● Aim of the exercise
Below are the records. State how many of their lines contain "computer", with nothing else.
= Beginning of Section =
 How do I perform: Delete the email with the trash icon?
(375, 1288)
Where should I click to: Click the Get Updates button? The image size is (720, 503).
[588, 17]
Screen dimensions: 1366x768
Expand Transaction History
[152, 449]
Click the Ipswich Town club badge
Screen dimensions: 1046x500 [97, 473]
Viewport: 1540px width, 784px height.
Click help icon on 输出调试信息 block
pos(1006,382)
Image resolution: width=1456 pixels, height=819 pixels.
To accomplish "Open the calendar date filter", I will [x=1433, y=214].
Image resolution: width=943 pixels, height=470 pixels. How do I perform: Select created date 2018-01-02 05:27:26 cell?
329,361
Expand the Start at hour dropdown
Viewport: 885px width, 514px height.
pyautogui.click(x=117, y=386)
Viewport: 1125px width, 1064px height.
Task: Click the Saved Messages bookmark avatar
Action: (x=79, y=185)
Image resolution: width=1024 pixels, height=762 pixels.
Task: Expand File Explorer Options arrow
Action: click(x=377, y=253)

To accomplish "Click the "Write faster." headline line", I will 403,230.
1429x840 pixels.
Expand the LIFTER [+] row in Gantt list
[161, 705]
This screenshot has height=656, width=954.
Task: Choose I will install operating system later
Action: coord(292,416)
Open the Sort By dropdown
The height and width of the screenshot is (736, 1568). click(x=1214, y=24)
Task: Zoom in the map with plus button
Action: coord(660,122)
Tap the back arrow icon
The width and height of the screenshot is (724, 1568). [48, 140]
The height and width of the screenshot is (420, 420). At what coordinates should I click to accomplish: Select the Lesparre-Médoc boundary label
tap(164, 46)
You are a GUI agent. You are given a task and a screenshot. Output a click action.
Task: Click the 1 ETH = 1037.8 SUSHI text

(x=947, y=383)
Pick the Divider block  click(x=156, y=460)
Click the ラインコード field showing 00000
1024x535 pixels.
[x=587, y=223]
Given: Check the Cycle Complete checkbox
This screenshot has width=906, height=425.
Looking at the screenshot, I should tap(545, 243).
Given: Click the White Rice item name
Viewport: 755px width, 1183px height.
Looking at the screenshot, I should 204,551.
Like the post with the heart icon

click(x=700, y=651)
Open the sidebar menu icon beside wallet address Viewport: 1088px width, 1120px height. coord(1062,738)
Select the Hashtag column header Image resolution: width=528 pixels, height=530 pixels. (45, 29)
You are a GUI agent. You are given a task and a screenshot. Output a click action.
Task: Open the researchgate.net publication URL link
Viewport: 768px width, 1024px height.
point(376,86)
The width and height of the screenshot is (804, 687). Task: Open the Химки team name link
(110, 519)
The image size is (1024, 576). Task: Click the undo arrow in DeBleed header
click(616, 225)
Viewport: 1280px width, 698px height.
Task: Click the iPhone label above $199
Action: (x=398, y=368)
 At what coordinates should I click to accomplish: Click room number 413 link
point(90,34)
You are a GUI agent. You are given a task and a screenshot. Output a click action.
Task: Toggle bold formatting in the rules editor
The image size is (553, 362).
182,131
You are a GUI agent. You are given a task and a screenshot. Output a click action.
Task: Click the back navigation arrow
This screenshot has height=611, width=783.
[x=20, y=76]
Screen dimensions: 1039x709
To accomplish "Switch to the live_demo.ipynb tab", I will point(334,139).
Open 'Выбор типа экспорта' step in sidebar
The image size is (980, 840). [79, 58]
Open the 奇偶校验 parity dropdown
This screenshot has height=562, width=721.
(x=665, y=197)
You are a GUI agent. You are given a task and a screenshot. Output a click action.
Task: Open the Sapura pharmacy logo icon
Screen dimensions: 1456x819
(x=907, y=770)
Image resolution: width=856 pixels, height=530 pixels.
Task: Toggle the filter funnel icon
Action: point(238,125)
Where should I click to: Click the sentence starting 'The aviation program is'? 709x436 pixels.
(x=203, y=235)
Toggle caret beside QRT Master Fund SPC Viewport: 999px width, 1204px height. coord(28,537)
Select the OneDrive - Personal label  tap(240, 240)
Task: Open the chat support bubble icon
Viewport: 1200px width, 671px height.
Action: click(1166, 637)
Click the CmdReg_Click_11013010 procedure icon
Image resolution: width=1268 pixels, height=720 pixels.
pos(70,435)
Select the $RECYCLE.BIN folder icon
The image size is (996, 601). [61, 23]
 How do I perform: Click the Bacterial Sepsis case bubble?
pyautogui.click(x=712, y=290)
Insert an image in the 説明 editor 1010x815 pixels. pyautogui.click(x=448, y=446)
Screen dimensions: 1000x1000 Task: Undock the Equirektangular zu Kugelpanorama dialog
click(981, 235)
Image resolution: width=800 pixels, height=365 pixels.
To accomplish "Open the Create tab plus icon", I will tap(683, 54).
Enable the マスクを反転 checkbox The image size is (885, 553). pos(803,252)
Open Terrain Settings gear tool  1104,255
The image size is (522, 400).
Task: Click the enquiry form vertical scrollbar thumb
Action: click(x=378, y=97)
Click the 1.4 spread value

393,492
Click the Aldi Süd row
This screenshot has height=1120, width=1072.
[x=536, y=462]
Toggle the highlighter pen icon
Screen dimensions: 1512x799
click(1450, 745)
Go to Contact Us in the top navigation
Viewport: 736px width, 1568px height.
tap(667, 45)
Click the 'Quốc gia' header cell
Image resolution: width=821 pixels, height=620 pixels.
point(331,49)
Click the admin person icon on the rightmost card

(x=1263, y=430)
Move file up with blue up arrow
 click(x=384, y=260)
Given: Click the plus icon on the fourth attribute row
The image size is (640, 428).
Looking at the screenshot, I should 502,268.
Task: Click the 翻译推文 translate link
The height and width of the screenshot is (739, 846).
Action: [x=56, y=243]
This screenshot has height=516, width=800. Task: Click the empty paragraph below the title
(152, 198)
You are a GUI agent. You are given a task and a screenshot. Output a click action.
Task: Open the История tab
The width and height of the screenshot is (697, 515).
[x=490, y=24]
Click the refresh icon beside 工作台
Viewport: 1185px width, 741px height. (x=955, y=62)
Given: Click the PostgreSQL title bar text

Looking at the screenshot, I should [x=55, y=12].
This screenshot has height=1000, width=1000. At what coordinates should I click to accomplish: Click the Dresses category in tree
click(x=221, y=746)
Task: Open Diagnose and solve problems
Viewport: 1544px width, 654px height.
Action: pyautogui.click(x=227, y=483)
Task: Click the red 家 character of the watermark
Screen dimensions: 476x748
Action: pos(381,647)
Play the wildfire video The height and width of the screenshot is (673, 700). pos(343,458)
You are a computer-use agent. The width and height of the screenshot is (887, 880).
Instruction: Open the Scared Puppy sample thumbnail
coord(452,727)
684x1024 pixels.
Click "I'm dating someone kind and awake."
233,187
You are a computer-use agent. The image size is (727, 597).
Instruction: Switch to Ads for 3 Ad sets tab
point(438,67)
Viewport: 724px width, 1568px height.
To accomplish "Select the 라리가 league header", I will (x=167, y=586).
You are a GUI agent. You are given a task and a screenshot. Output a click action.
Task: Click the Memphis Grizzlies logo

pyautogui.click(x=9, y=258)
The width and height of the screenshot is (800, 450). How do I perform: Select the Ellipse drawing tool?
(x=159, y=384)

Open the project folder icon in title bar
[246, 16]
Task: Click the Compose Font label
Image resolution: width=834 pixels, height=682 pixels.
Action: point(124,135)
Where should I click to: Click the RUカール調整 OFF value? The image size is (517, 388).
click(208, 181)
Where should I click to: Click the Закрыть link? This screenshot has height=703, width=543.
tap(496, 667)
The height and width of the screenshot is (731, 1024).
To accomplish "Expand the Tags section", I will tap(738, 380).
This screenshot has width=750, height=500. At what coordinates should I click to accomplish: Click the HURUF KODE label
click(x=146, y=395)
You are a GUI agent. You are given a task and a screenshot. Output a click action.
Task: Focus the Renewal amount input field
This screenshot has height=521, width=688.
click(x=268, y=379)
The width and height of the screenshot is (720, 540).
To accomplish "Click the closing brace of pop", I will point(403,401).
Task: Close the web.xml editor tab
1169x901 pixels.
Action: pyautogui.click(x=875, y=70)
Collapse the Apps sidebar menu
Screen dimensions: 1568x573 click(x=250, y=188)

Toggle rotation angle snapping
= End of Section =
● Solution for this problem
2